Language as Subject and Object in Everything Under
Daisy Johnson’s Everything Under (short-listed for the Man Booker Prize of 2018) opens on a mother-daughter relationship strained by the onset of a fickle form of dementia and a complicated, 16-year-long estrangement. Gretel updates dictionaries for a living, and shares a secluded forest cottage with her ailing mother. While Gretel’s mother methodically destroys her daughter’s home, Gretel begins to unravel their histories in an attempt to make sense of her family’s dark past.

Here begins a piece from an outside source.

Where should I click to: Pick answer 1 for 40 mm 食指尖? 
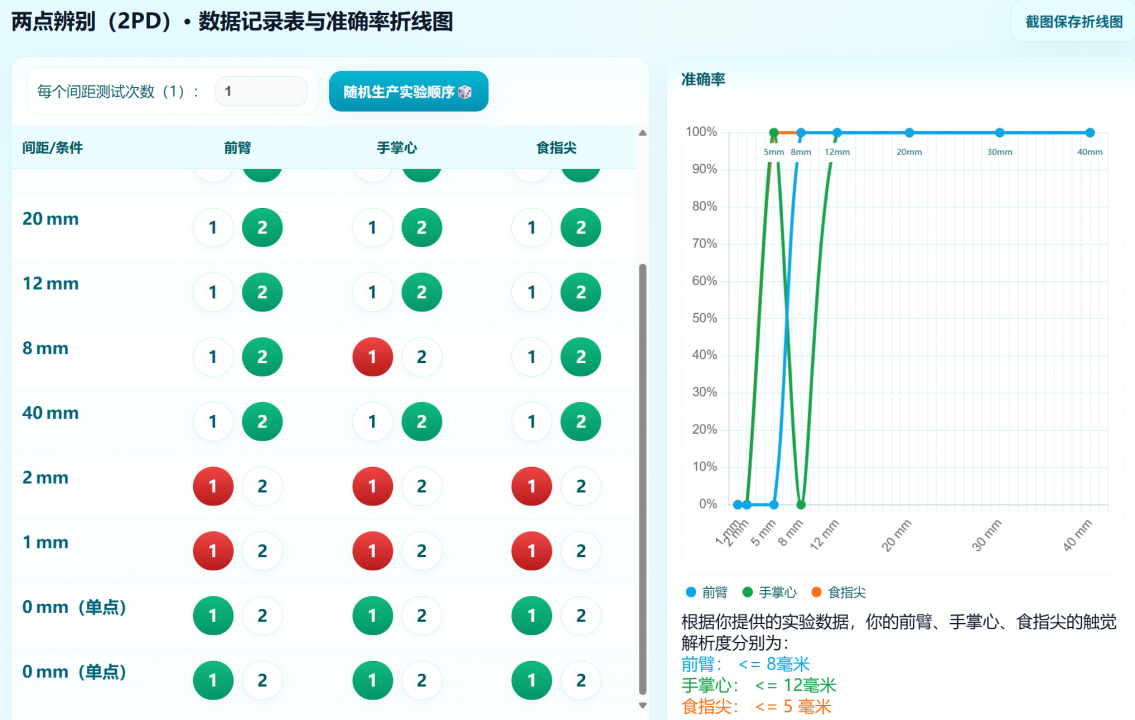[532, 422]
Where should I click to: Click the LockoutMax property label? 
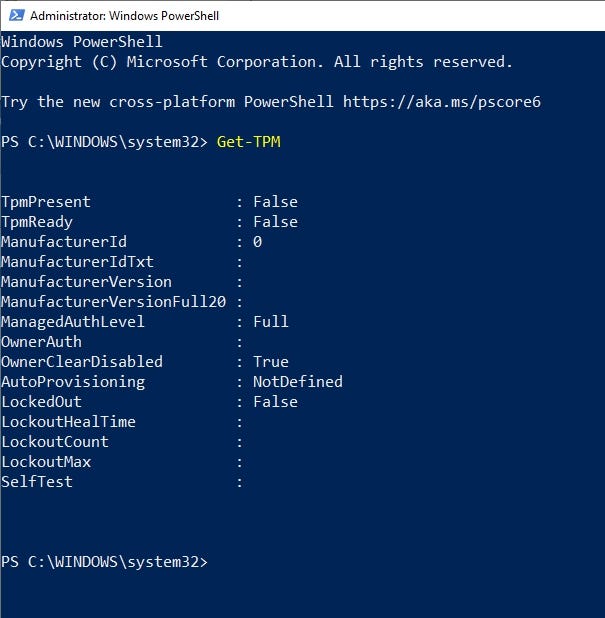pos(46,462)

The structure of this novel is a sheer delight. The opening chapter reveals time and space to be mercurial, directionless and wild, with only the titles of subsections (“The Hunt,” “The Cottage,” “The River,” “Sarah”) as signposts to character and timeline. The central mysteries of Everything Under are Gretel’s own questions about the veracity of her childhood memories. Nested within the other timelines are smaller mysteries, delivered in distinct and captivating points of view. As each smaller mystery is solved, a new one is revealed. Johnson’s language is lyrical and spare; the chapters are propulsive: short and satisfying. This is perhaps owing to her mastery of the short story — her first book, Fen, is full of twisty, dark folk tales set in similarly marshy English landscapes. Those stories are retellings of familiar narratives, in part. They are also wholly new — grounded in a world as frightening and familiar as the one we face every day. Though there is a timelessness that runs through both Fen and Everything Under, the physical and psychological reality of each character is astutely, carefully rendered through a contemporary, queer lens. As the mysteries unspool in Everything Under, they expose complicated and underlying philosophical questions of free will and fate. One family is blown apart by what appears to be prophecy, but at each difficult fork in the road, the characters believe they are deciding for themselves how to best move forward. In one instance, a character is given disturbing news about her future, so she decides to simply deny fate the power of the truth: “What had been said was not a truth only a suggestion of one way it might go. And if she knew what was coming she was certain she could avoid it. Like a car crash.” Most of the decisions in the book are made in this same gentle, brave spirit, and regardless of outcome, seem like the most noble of choices. The tragedy is not in the darkness of what eventually befalls these characters, but rather in the fleeting beauty of the moments in which they reach for one another and miss. They make their choices, move through the consequences, and then construct a narrative to retell (or revise). The recountings transform reality into myth, little by little, until the original story is forgotten altogether. |
Personal, local legends abound, and morph into one another. One such story features the Bonak, a creature that prowls the canals. It begins as a myth, a fireside tale of a boogeyman, and then surfaces in different forms until it becomes reality. Like the prophecies that haunt the characters in Everything Under, this creature, both horrifying and ever-present, lurks beneath the surface of the river and between the trees, always near the water but not always of it.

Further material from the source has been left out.